Tom Eblen
Travis LaCoss, a freelance photographer from Texas, shoots early morning street scenes in Williamsburg during the 2024 Mountain Workshops in Whitley County. Photo by Tom Eblen
On the third Saturday in October, a rented truck will pull up to the Cox Building in downtown Maysville, where Western Kentucky University students will unload dozens of computers and connect them with thousands of feet of ethernet and fiber networking cable. Tables, chairs and a big screen will be set up, and the historic convention center will be transformed into a temporary workspace—part classroom, part newsroom.
The 50th annual Mountain Workshops will be ready to roll in Mason County.

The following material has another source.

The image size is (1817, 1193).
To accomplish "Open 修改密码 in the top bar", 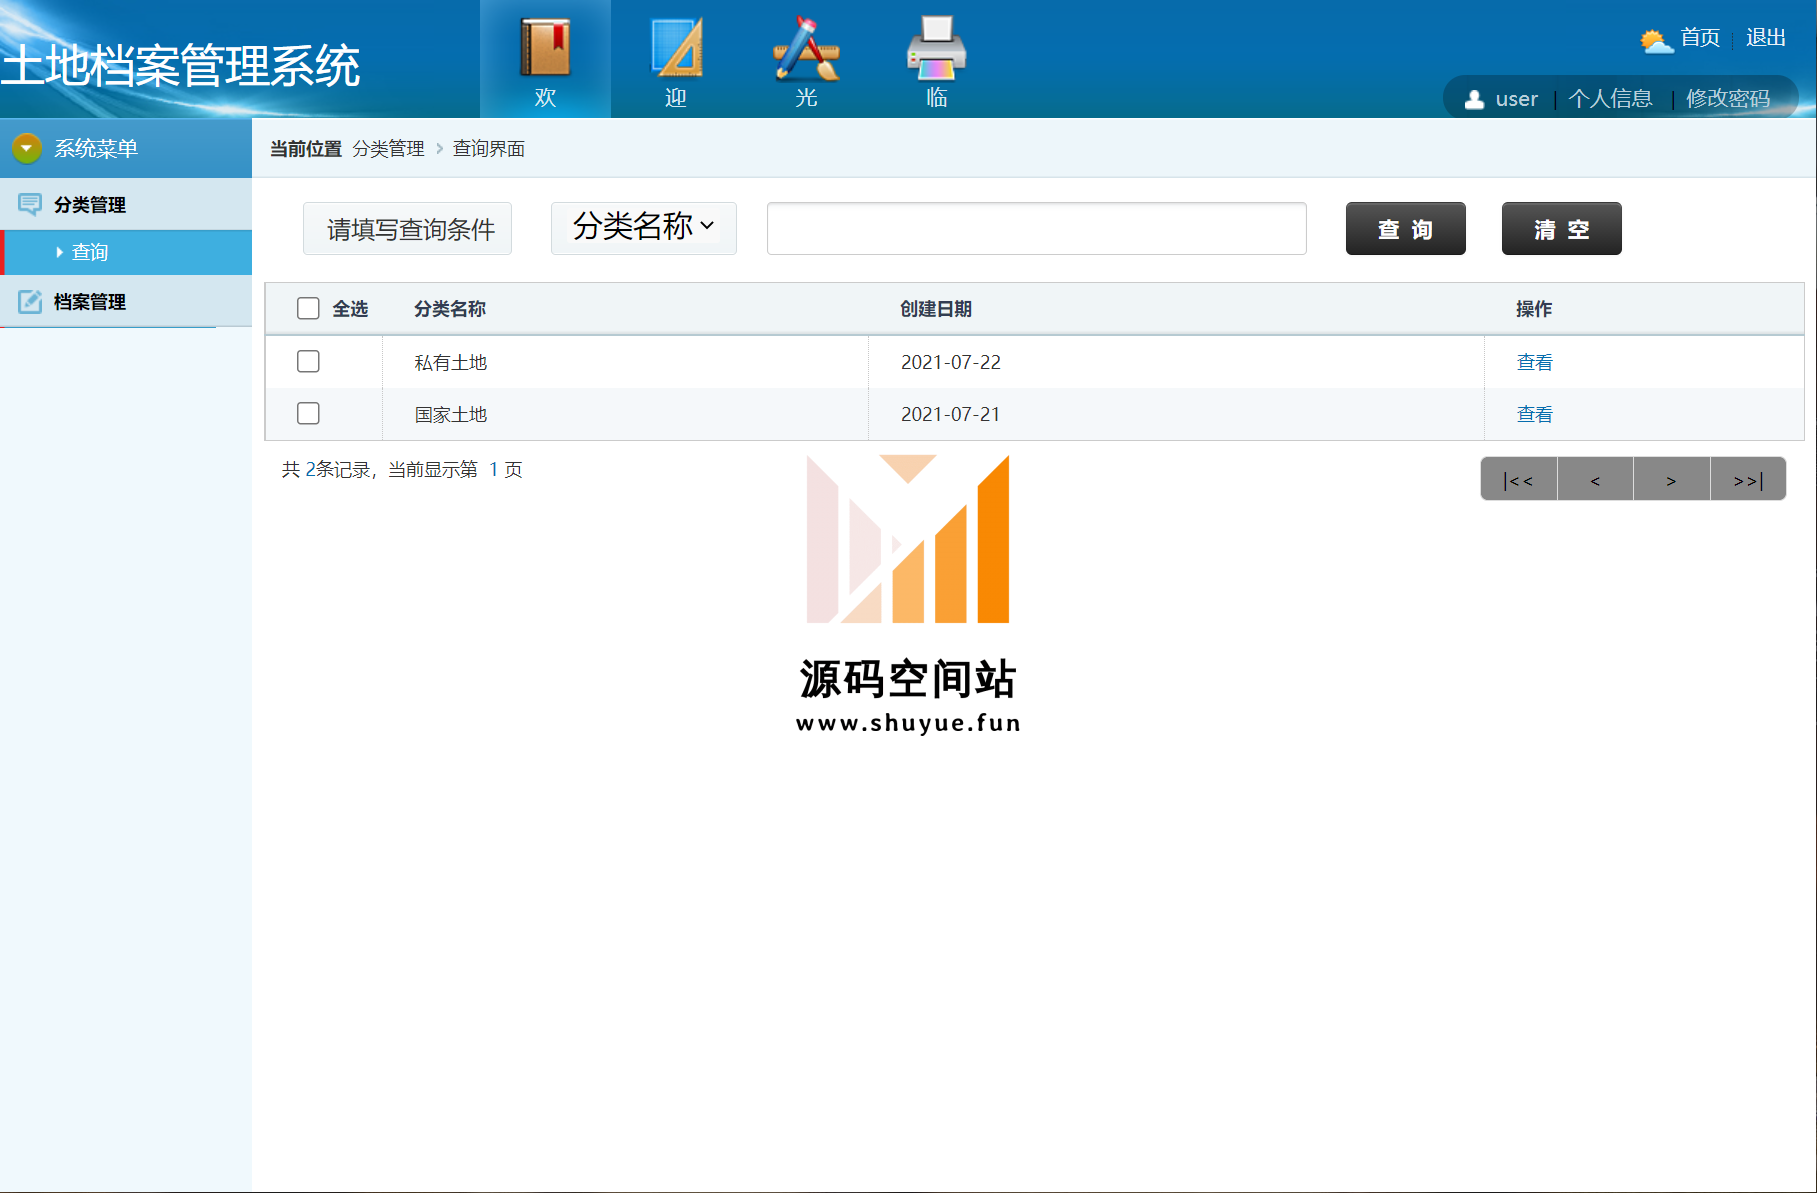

The workshops started in 1976 as a WKU class project to photograph the last one-room schoolhouses in Kentucky’s mountains. In the half-century since, it has become a nationally renowned seminar that trains visual storytellers by having them capture life in a community for a week. To date, the workshops have documented 40 Kentucky counties and five in Tennessee through pictures, words and—since 2007—short films.
“It started out as something we did for our students, but I don’t think we anticipated just how much impact we would have on the industry and the communities we covered,” said James Kenney, who heads WKU’s visual journalism and photography program and has been the workshop’s director since 2000. “In the process, we have built a half-century history of life in Kentucky.”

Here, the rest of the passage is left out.